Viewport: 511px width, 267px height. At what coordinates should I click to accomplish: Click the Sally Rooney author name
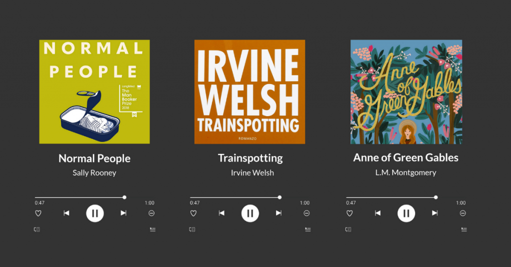tap(94, 173)
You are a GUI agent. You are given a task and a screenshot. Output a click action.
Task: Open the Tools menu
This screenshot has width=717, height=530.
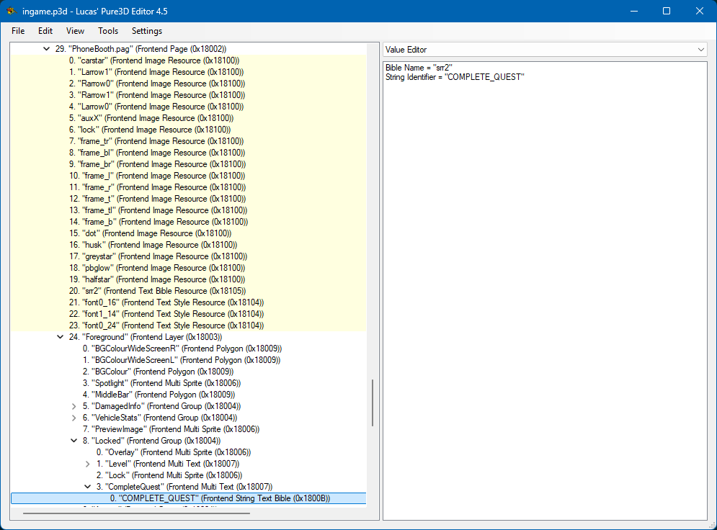coord(107,31)
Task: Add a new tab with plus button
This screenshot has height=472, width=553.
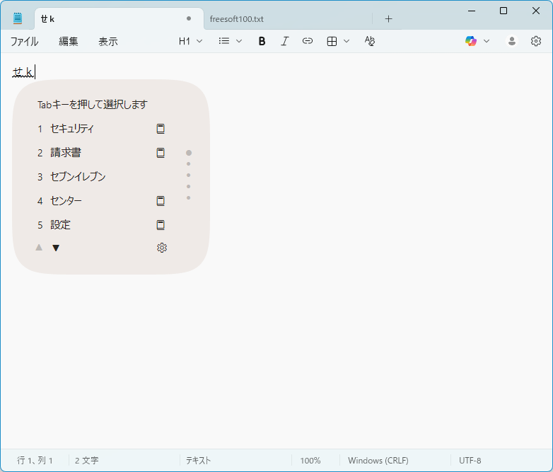Action: click(388, 18)
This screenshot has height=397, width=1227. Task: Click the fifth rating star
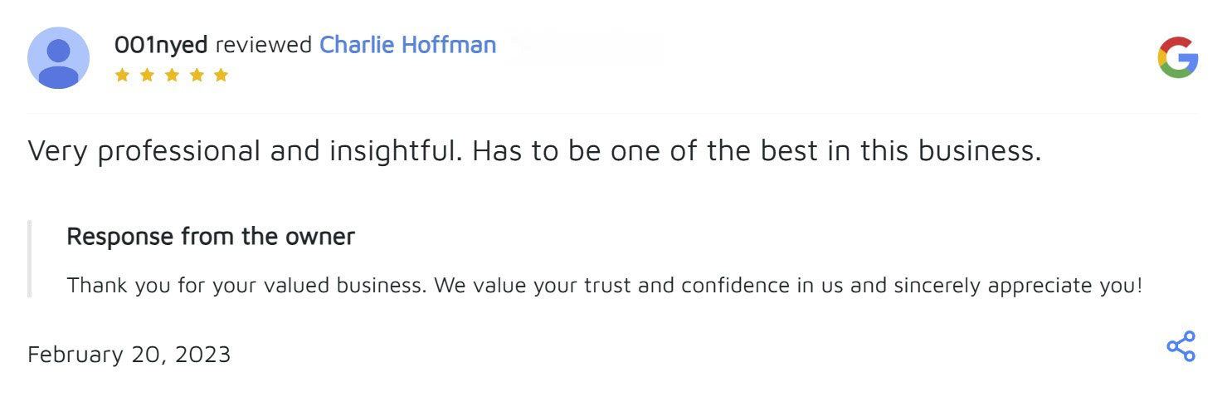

# What to do
This task calls for restating, word for word, each line from the line holding "Task: Add a new tab with plus button" through the end of the material, pictures left out.

# Response to the task
Task: Add a new tab with plus button
This screenshot has height=472, width=553.
Action: click(388, 18)
This screenshot has height=397, width=1227. Task: Click the fifth rating star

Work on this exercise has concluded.